_EJERCICIO PLANTEADO 1_
Responde con datos del documento fuente:
(a) ¿Qué tipo de festival es el In-Edit y en qué ciudad se celebra?
(b) ¿Qué edición del In-Edit se menciona?
(c) ¿Cuál es el topicazo que se cita al principio?

_DOCUMENTO FUENTE_
>>>>
Sexo, drogas y rock and roll, reza el topicazo. Pero lo cierto es que por las pantallas del In-Edit, el festival de cine documental de Barcelona, han desfilado este año pocas drogas y mucho menos sexo, que se ve que los viejos rockeros no se sienten cómodos abundando en público en sus viejos excesos. Poco importa. Consolidado como una cita de referencia, el In-Edit ha acreditado en su 14ª edición la excelente salud y la versatilidad al alza de que, mucho más allá del topicazo, goza el subgénero.
<<<<
_LISTADO DE ENTRADA_
>>>>
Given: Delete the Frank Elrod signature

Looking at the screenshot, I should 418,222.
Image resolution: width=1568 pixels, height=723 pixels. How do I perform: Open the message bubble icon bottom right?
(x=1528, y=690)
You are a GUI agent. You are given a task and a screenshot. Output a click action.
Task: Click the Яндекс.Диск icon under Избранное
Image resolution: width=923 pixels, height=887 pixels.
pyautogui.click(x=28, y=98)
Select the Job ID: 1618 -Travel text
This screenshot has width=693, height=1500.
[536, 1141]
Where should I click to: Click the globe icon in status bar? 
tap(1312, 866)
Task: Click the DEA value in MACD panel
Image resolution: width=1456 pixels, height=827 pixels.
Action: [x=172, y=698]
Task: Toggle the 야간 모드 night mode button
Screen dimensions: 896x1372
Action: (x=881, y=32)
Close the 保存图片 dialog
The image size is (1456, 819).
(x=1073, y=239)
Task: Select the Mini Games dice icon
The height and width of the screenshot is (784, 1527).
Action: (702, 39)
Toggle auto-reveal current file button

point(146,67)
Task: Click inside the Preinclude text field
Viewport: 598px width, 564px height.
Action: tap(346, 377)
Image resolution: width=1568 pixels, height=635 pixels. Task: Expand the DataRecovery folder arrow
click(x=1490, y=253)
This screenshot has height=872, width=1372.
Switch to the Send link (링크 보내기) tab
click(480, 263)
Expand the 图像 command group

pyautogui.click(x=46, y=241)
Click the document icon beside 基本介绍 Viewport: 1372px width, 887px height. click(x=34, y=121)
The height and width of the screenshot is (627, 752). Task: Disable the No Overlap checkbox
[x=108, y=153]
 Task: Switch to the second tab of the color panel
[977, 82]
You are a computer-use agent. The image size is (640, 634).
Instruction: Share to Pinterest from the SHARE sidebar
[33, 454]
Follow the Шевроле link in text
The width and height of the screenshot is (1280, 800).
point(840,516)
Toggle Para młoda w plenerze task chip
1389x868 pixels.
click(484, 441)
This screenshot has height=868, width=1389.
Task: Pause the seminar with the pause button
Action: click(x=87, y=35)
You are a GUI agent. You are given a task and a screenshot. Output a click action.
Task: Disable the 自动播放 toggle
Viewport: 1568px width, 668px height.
<<<<
_EJERCICIO PLANTEADO 2_
Reescribe las líneas del listado que van desde la que contiene "You are a computer-use" hasta el final del listado. Cambia "Pinterest" por "Facebook" y deja todo lo demás igual.

_RESPUESTA COMPLETA 1_
(a) Es un festival de cine documental y se celebra en Barcelona.
(b) La 14ª edición.
(c) Sexo, drogas y rock and roll.

_RESPUESTA COMPLETA 2_
You are a computer-use agent. The image size is (640, 634).
Instruction: Share to Facebook from the SHARE sidebar
[33, 454]
Follow the Шевроле link in text
The width and height of the screenshot is (1280, 800).
point(840,516)
Toggle Para młoda w plenerze task chip
1389x868 pixels.
click(484, 441)
This screenshot has height=868, width=1389.
Task: Pause the seminar with the pause button
Action: click(x=87, y=35)
You are a GUI agent. You are given a task and a screenshot. Output a click action.
Task: Disable the 自动播放 toggle
Viewport: 1568px width, 668px height.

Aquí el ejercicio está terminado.